Coloro che si occupavano di alimentazione, trovavano strano questo silenzio. Non presagiva nulla su un futuro trentennale che sarà caratterizzato da un aumento della popolazione, dovrà essere sorretto da una produzione agricola adeguata e metterà in gioco il ruolo competitivo degli allevamenti. Inoltre, come sperare di ospitare Slow Food e far tacere Carlo Petrini che da anni denuncia “i criminali” dell’agroalimentare ? La tattica non portava egualmente frutti nelle provincie limitrofe, e nelle regioni prossime in cui l’Expo figura come un polo con ricadute turistiche sostanziose. A chi si domanda, ancor oggi : che cosa sarà ? si risponde “una grandissima fiera”. Più di “Tuttofood” ? Molto, molto di più. Verranno milioni di cinesi …

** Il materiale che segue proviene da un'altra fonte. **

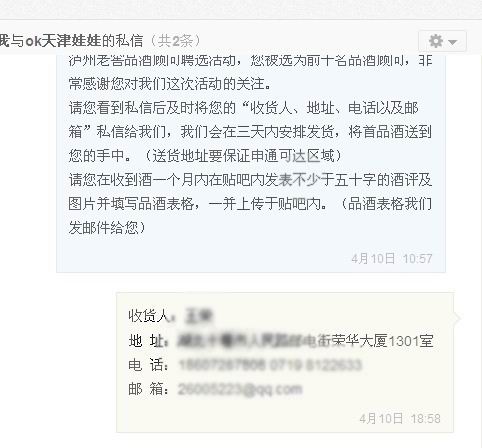482x448 pixels.
Task: Select the 发邮件给您 closing line
Action: tap(107, 228)
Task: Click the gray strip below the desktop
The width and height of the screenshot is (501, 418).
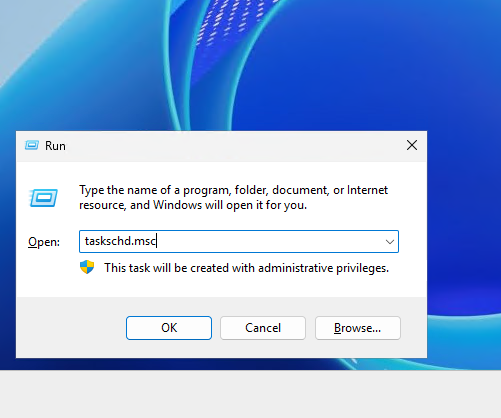Action: point(250,394)
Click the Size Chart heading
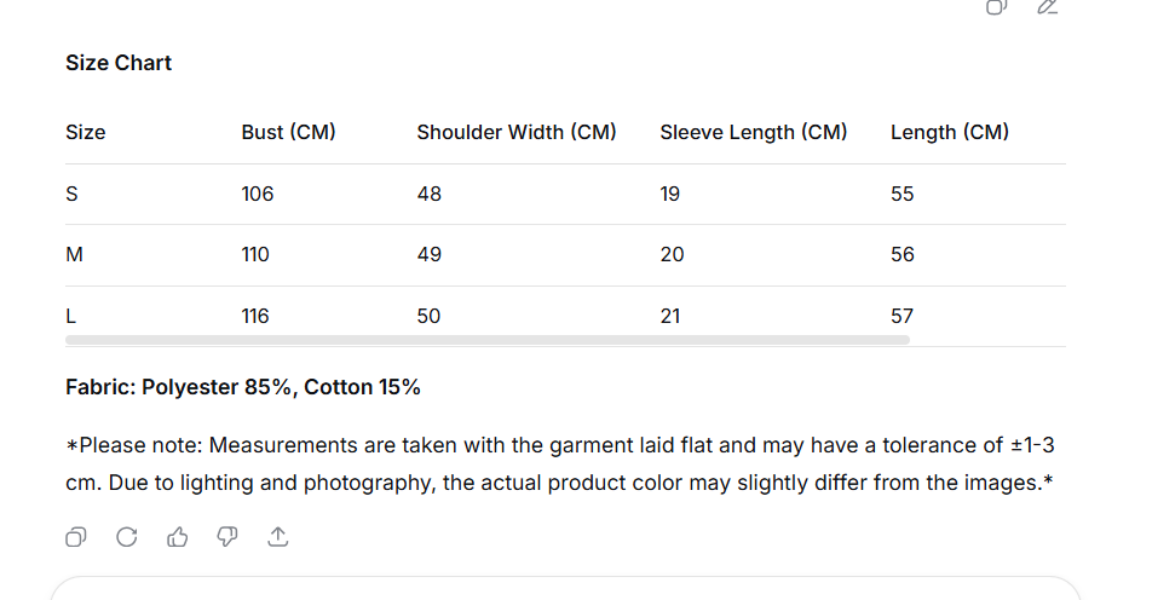This screenshot has width=1158, height=600. pos(119,63)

Ed ecco che qualche giorno fa, qualcosa va storto. Negli ultimi dieci anni, se c’è una sigla capace di scatenare le guerre di religione, questa è OGM, organismi geneticamente modificati, semi prodotti e brevettati da Monsanto negli Stati Uniti, diffusi in Canada e “vietati”dall’Unione Europea. Dici OGM e scoppia un putiferio con scienziati che li difendono, con analisti a favore del seme e non del brevetto, con militanti che sbraitano, con la Coldiretti che media e finisce per schierarsi con gli anti. L’ipotesi che Monsanto trovi ospitalità nel padiglione americano dell’Expo, e lo finanzi, basta a scatenare la reazione. Conferenza stampa delle Associazioni, prime mobilitazioni, niente sit-in, in assenza di una Expo tutta in cantiere, ma presente con il suo marchio, su libri, arredi urbani, réclam. Al posto di una politica culturale, c’è il logo, anzi un monologo che, a distanza di un anno, è un déjà vu.

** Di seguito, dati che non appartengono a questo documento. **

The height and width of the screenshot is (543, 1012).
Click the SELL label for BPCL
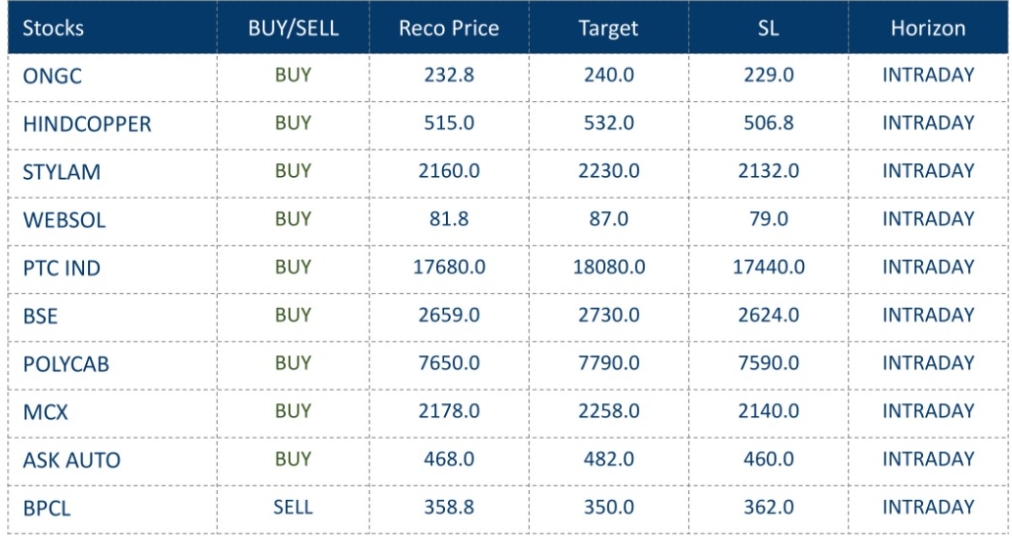(x=293, y=507)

Visto dai laghi, non è misterioso il conflitto. Orti, supermercati, gas (gruppi di acquisto solidale) e, a Como, una agricoltura svizzera con i suoi zincarlin e i suoi merlot, e una formaggeria lecchese, bastano a concretizzare qui, come altrove, l’esistenza di modi diversi, compatibili e incompatibili, di produrre e consumare. E l’Expo ? Per fortuna, in piazza del duomo, non se ne vede il logo, logo del nulla, e gli scambi di delegazioni, o le visite di osservatori, non cambieranno le cose, tanto meno i problemi alimentari spicci o planetari. Non c’è niente di peggio che una cultura umiliata dal silenzio e dalla sola preoccupazione di portar a termine, senza denunce, il lavoro dei cantieri. Ma, per gli ottimisti, c’è ancora un anno per discuterne, ed a questo dovrebbe pensare proprio Lei, l’Expo, senza aspettare che le diatribe e i sit-in si attuino quando aprirà le porte.